First, $2.4 million will support the department's work to analyze implementation options for the potential development of a public safety broadband network, further to the commitment made in budget 2015. This initiative is aimed at strengthening Canada's public safety agencies' communications, operations, and response coordination during crises and day-to-day operations.
I would note that the estimates also allocate $600,000 to Innovation, Science and Economic Development Canada for this initiative. On May 19, 2017, that total of $3 million was announced by and . It will also allow the departments to conduct stakeholder consultations and produce evidence-based analysis on implementation models for consideration in a public safety broadband network.
Secondly, an investment of $1.1 million will support and enhance the resilience of critical infrastructure in Canada through the one-year renewal of the regional resilience assessment program, RRAP, and the virtual risk analysis cell, VRAC, further to the commitment of budget 2017.
For context, the RRAP conducts site assessments that help better defend and protect critical infrastructure facilities and systems across Canada. The VRAC develops analytical assessments and tools on the immediate downstream and cross-sector impacts of disruptions to critical infrastructure and facilitates enhanced information sharing through an online portal.

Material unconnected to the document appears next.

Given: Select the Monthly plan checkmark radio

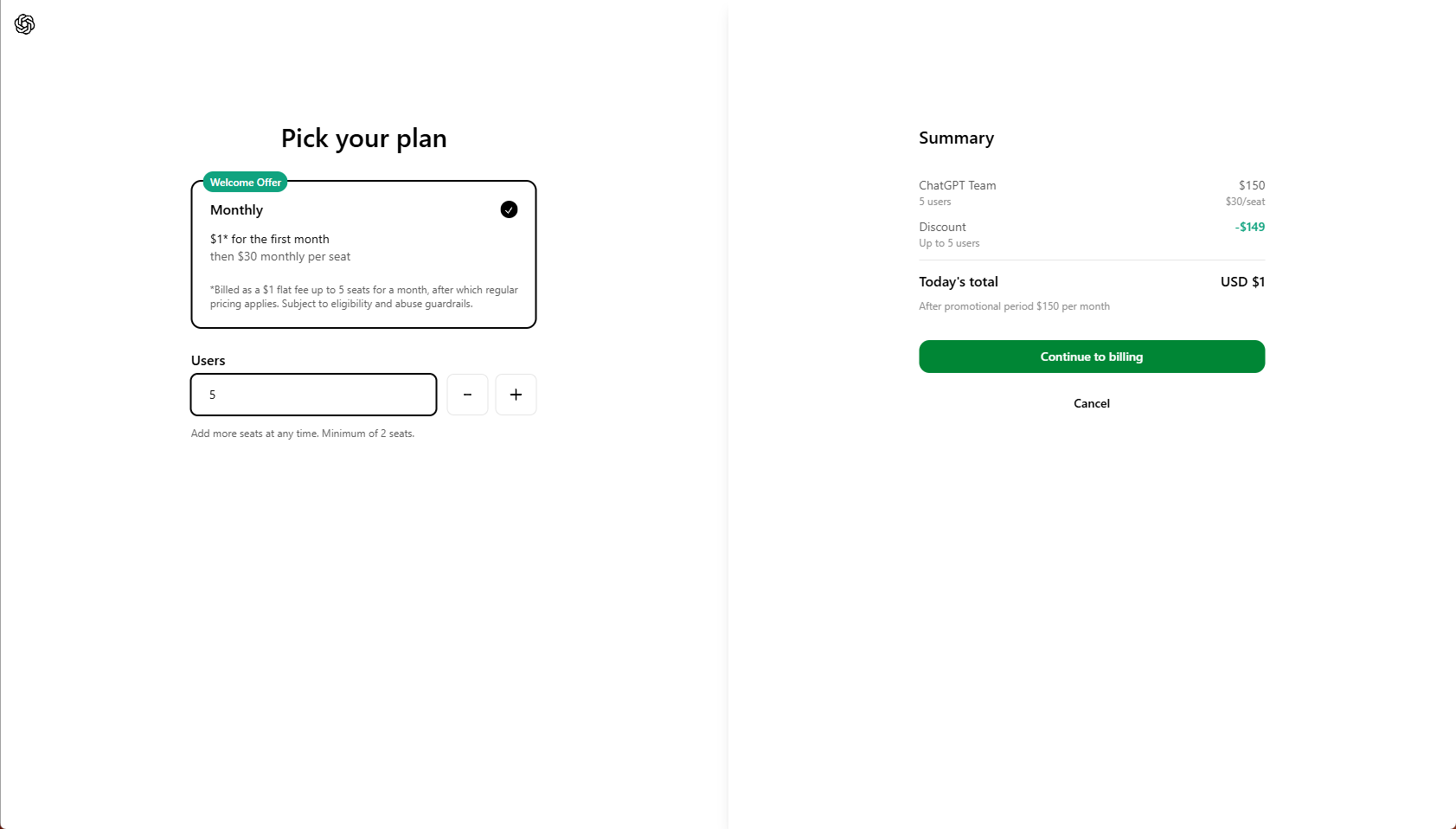Looking at the screenshot, I should 509,209.
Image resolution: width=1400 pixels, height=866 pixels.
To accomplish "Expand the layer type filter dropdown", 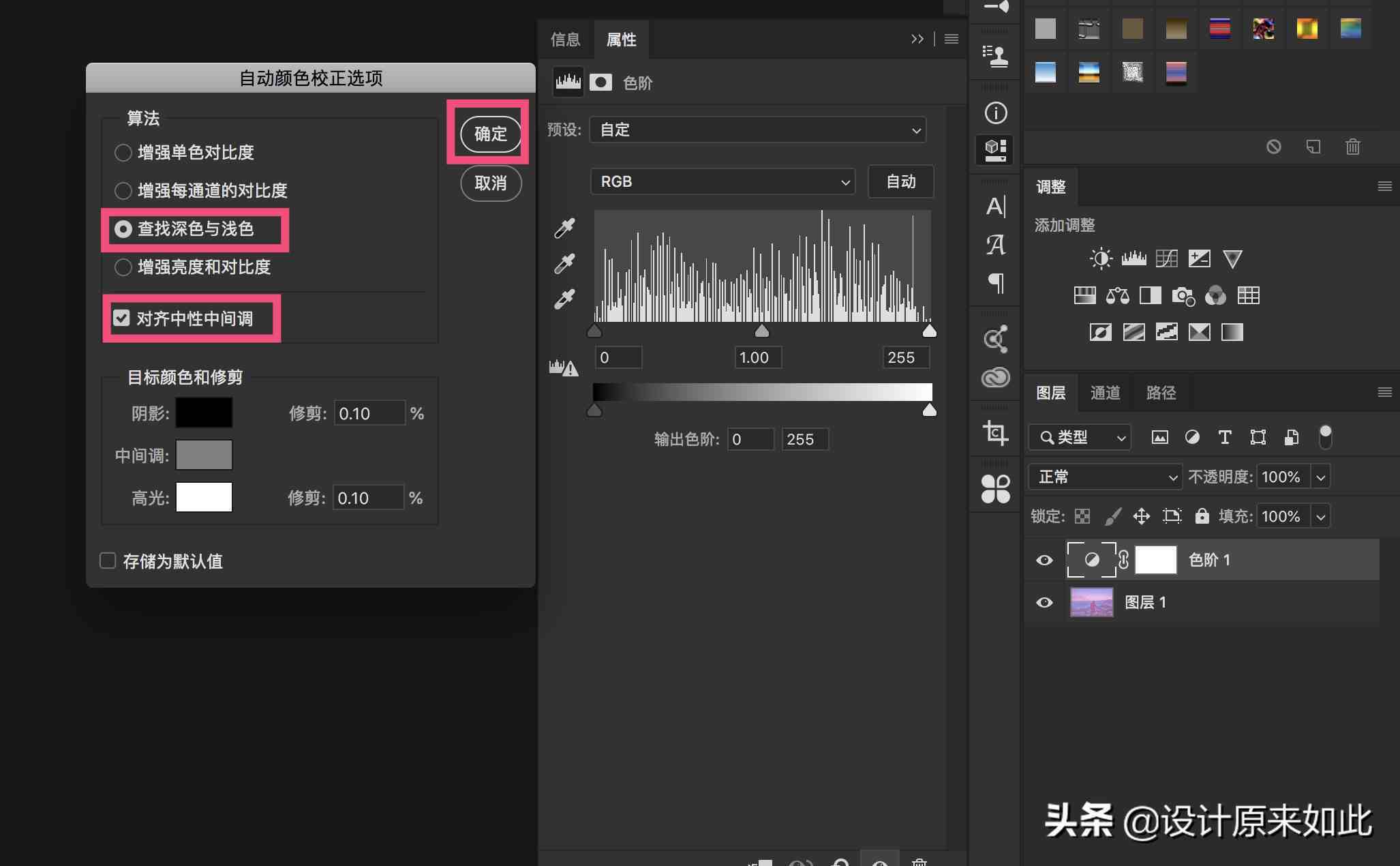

Finally, for the department, you'll note an investment of $700,000 for a one-year renewal of the Investment Canada Act national security review program, as committed to in budget 2017. The national security review process is supported by Public Safety Canada and Canada's security and intelligence agencies, and other investigative bodies prescribed in the ICA.
You'll also hear from my colleague, Jeff, the interim director of CSIS, that CSIS is also involved in this work and is seeking a one-year renewal of funding as well. The funding will be used by the department and CSIS to assess each foreign investment transaction to examine whether it is injurious to national security, and if so, make recommendations for appropriate actions to address the threat. At this time, the resources allocated to identification and risk-management activities are time limited until March 31, 2018.
Mr. Chair, what I've just outlined is a small but important sample of the work performed by Public Safety Canada to ensure the security of Canadians. These estimates will help us further deliver on the department’s mandate.
I'll be happy to answer any question you have about these estimates.
Good afternoon, Mr. Chair, and members of the committee.
Thank you for your invitation to discuss the proposed funding outlined in supplementary estimates (A). I hope to provide you with some insight as to where these funds would be allocated, pending Parliament's approval.
CSIS's primary mandate is to investigate and advise government on threats to the security of Canada. These threats are defined in section 2 of the CSIS Act as espionage and sabotage, foreign-influenced activities, terrorism, and subversion.
Given this mandate and the distinct operational requirements that flow from it, the supplementary estimates are a rare instance in which general details regarding CSIS's expenditures are publicly disclosed. Otherwise, such information is classified to prevent our adversaries from gaining a better understanding of our existing capabilities and resources. The funds requested in the supplementary estimates (A) would represent an increase of approximately $300,000 to CSIS's authorities, from $577.1 million to $577.4 million. This represents a relatively small increase to CSIS's spending authorities.
With regard to statutory appropriations, approximately $48,000 is proposed for contributions to support employee benefit plans. In terms of voted appropriations, $275,000 of additional funding is requested to continue national security reviews of foreign investments, as part of the Investment Canada Act's national security review program.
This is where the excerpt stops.